You can quickly identify adsorption site and configuration by inputting an adsorption structure and specifying the element type of the adsorbing molecule.


In [6]:
slab = Structure.from_file(f'Data/Example/Site Identification/Calculated adss initial/109_H_0_0h.vasp')
site, adsb_coordinate, connection = infer_adsorption_site(slab=slab, adsb=['N', 'H'])

This is a structure with H adsorbed at a hollow site.   

After applying the function, it returns the following three values, which respectively represent:
- **site**: The atomic indices and element symbols of the adsorption site, which here consists of three atoms 21-Ni, 22-Ni, and 26-Mo.
- **adsb_coordinate**: The coordination number of each adsorbing atom to the adsorption site. In this case, there is only one H atom with a coordination of 3 to the adsorption site.
- **connection**: The atomic indices of each adsorption bond, corresponding here to three bonds, which are (28, 21), (28, 22) and (28, 26).




In [7]:
site

{'21-Ni', '22-Ni', '26-Mo'}

In [8]:
adsb_coordinate

Counter({'H-3': 1})

In [9]:
connection

[[28, 28, 28], [21, 22, 26]]

# A workflow for discovering abnormal structures
The above describes the judgment of adsorption site and configuration for individual structures.   

The evaluation and handling of adsorption configurations and structural anomalies for multiple structures have been integrated into a function **site_process**.

Before using this function, you need to prepare four folders and one data table, just as we have done in path **Data/Example/Site_Identification**.

The meanings of these folders and file are as follows:
- **Calculated_adss_error**: Folder for storing anomalous structures.
- **Calculated_adss_initial**: Initial structures of the computed slabs which corresponding to high‑representative samples selected from all constructed adsorption structures through certain sampling methods.
- **Calculated_adss_optimal**: Optimized structures of the computed slabs.
- **Constructed_adss**: All constructed adsorption slab structures.
- **data.csv**: A data table indexed by each structure's filename and contains the target quantities corresponding to each sample for subsequent machine learning..    

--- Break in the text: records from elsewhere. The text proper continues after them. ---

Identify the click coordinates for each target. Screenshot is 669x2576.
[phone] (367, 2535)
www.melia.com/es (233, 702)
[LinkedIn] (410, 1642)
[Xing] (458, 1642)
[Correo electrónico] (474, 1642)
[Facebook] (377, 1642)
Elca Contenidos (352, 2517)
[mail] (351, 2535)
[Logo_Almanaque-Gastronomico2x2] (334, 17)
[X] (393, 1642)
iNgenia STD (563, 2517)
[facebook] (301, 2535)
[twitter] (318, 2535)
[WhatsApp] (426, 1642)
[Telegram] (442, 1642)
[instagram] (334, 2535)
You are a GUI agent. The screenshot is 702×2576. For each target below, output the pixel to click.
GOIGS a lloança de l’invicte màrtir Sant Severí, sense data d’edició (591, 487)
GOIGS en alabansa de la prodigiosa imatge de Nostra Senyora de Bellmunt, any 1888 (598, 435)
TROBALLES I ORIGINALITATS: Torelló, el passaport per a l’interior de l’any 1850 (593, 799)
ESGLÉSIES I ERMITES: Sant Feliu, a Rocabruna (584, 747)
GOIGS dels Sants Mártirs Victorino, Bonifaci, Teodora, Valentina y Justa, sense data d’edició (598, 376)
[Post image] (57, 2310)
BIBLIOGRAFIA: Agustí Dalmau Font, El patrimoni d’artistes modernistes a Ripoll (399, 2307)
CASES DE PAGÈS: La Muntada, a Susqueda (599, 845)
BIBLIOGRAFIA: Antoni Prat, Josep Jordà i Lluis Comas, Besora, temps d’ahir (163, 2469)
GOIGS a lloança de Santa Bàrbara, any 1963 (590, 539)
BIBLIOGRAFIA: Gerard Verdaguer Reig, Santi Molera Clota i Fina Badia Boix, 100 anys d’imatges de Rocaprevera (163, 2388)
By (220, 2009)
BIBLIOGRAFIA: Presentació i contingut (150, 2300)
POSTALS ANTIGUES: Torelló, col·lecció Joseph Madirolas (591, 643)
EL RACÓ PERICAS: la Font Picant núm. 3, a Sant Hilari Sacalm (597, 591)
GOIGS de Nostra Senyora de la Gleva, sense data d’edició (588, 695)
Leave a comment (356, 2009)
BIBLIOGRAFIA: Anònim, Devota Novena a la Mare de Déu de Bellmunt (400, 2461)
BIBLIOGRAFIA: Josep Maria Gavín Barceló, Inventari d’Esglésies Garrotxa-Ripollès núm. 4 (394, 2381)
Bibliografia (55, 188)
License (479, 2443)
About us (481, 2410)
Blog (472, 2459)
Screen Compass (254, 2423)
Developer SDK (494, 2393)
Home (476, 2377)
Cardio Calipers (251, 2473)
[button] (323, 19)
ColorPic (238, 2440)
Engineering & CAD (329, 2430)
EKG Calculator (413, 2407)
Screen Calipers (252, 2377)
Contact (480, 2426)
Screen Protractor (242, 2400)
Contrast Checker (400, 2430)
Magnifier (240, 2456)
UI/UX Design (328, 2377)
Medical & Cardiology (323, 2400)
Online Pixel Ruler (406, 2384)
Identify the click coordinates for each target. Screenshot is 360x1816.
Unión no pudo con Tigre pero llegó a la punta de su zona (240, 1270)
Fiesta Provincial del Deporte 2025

For details on adsorption structure construction, high‑throughput computation and data processing, initial structure sampling, and other related methodologies, please refer to my other [scripts](https://github.com/jchddd/scripts).  

## Consistency of the initial adsorption configuration

After constructing adsorption structures in batches, we aim to use a set of universal parameters for function **infer_adsorption_site** to accurately describe the adsorption sites of all initial structures.   

This is accomplished through a function **site_consistent_same_configuration**. This function evaluates whether the given parameter set for function infer_adsorption_site can correctly identify that the configurations of a molecule at a specific adsorption site type are all equivalent. If not, the parameters or initial configurations can be appropriately adjusted.   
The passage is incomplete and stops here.